Denn die Stadt Innsbruck will das Angebot am Nordkette-Singletrail ausbauen. Doch die Nordkettenbahnen wollen nur den bestehenden Trail erhalten, ohne neue Abschnitte. Während nun die Stadt als neue, alte Betreiberin mehr Möglichkeiten im Rahmen dieser bestehenden Anlage schaffen will, legen sich die Nordkettenbahnen offenbar quer.
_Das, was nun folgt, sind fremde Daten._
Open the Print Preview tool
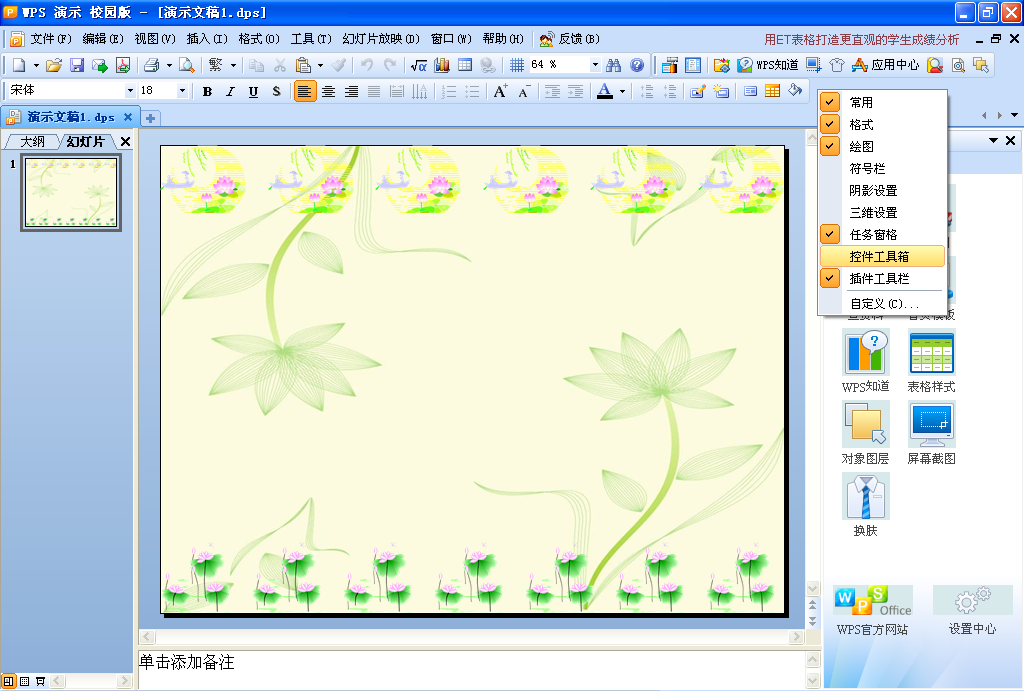 click(x=186, y=65)
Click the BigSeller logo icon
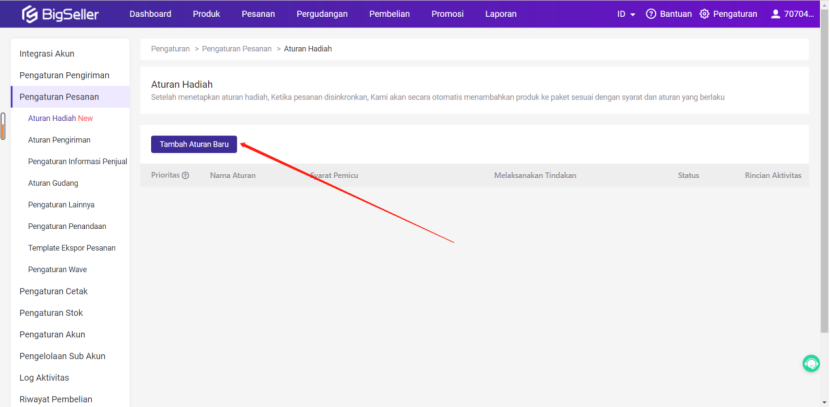830x407 pixels. 29,14
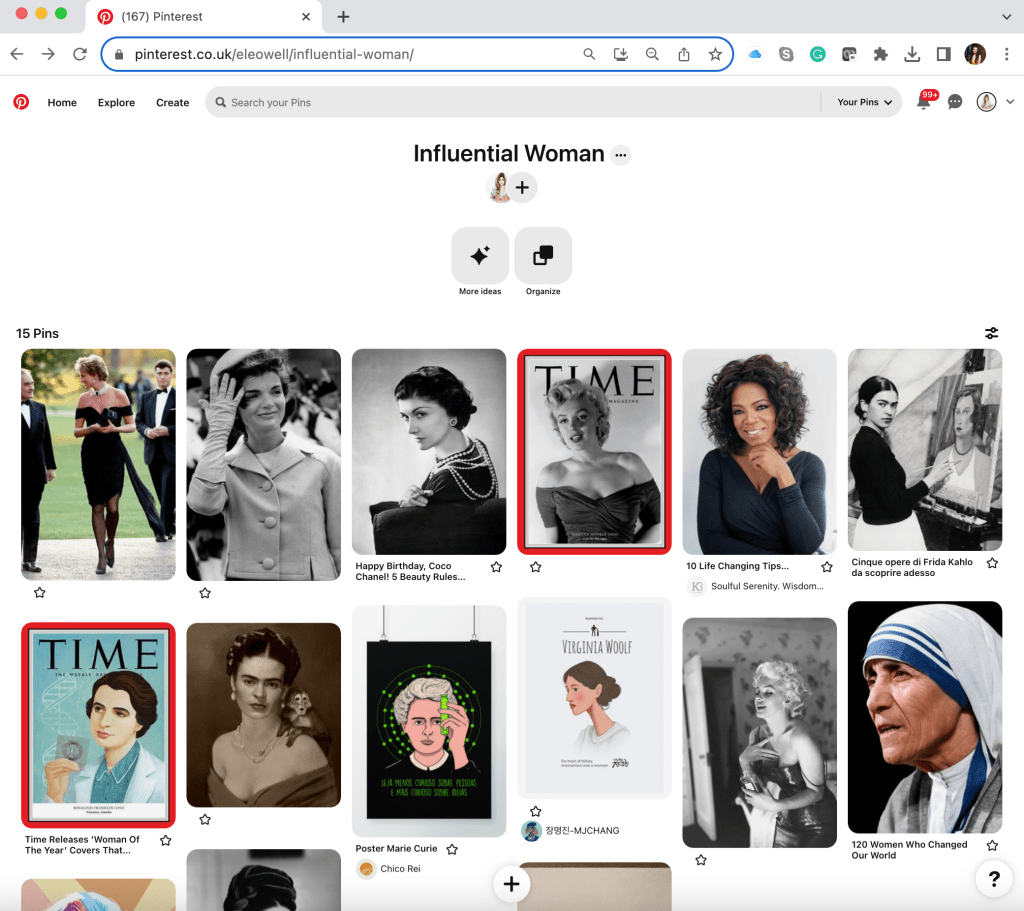The image size is (1024, 911).
Task: Open the board options three-dots menu
Action: (x=621, y=155)
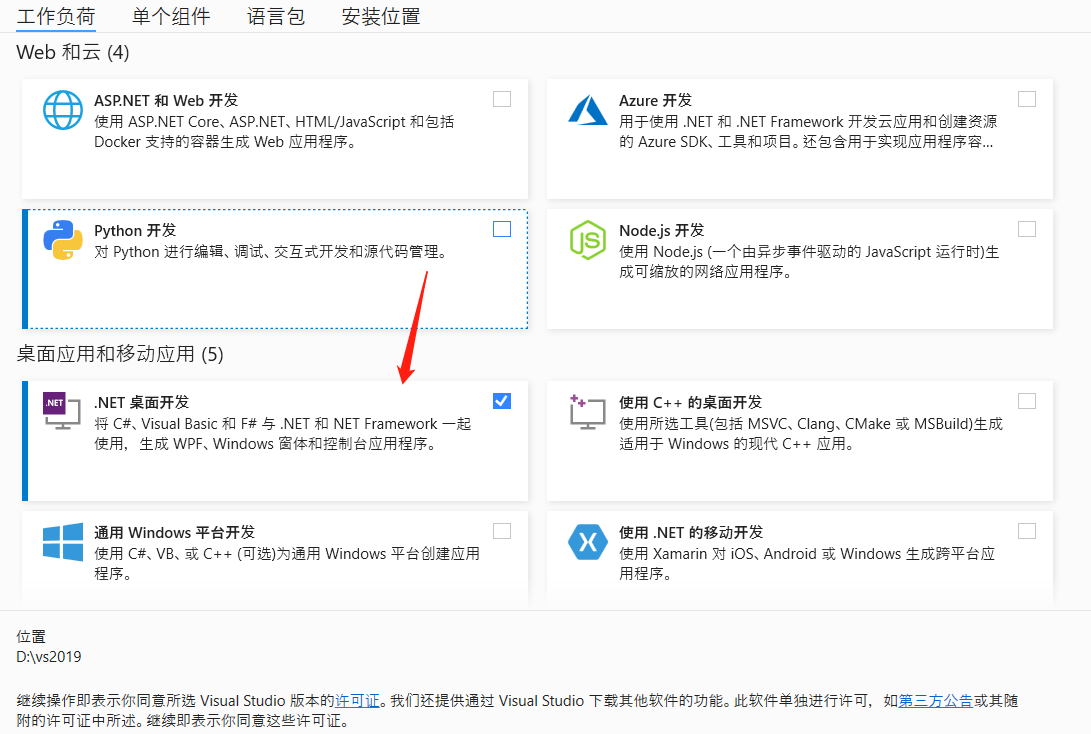The height and width of the screenshot is (734, 1091).
Task: Click the .NET desktop monitor icon
Action: click(x=62, y=412)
Das Problem dabei ist: Der Nordkette-Singletrail gilt als einer der schwierigsten seiner Art. Dafür ist er bekannt. Im Sinne eines möglichst ansprechenden Angebots für Mountainbiker würde die Stadt den Trail gerne um leichtere Passagen erweitern, damit auch weniger versierte Biker eine Abfahrt von der Nordkette wagen können. Umgekehrt bedeutet ein größeres Aufkommen an Mountainbikern in der Seegrubenbahn weniger Platz für Touristen.

Für den Geschäftsführer der Nordketten Bahnen, Thomas Schroll, geht es um den Erhalt des bestehenden Trails, wie er sagt: "Wir sehen den legendären Nordkette Singletrail als eine Institution und wollen ihn nicht zerstört wissen, das ist alles. Der "Nordkette Downhill" war meiner Meinung nach immer noch der eindrucksvollste und authentischste Event hier in Innsbruck." Schroll appelliert an die Stadt, ein Gesamtkonzept zum Thema Mountainbiken zu erstellen, anstatt punktuelle Lösungen zu erarbeiten.

Streitfrage Bike-Transport

Der Bike-Transport ist seit jeher eine Streitfrage auf der Nordseite Innsbrucks. Im Vorjahr kam es zu Konflikten in der Hungerburgbahn, die ebenfalls zu den Nordkettenbahnen gehört. Für Mountainbiker wurde kurzerhand ein Beförderungsverbot verhängt. Mittlerweile dürfen sie gegen Aufpreis in Randzeiten die Bahn wieder benützen. Das sorgt aber auch für Ärger bei Anrainern, die ihre Räder in der Bahn transportieren wollen – immerhin subventioniert die Stadt die Hungerburgbahn mit Steuergeld, damit sie als öffentliches Verkehrsmittel dient. Bei der Bahn wiederum wartet man bis heute auf ein versprochenes Shuttlekonzept, wie Schroll sagt: "Der von der Stadt Innsbruck vor einem Jahr angekündigte Bikeshuttle von der Stadt auf die Hungerburg wurde bis heute noch nicht installiert."

Dass der Nordkette-Singletrail nun nach 15 Jahren vorerst geschlossen bleibt, ist für die lokalen Mountainbiker wie Benedikt Purner enttäuschend. Er gilt als versierter Fahrer der anspruchsvollen Strecke und war in den vergangenen Jahren zuweilen auch für deren Instandhaltung verantwortlich. "Ich hoffe, man einigt sich bald", sagt Purner. "Denn dass wir nun gar keinen Trail zur Verfügung haben, ist die denkbar schlechteste Lösung."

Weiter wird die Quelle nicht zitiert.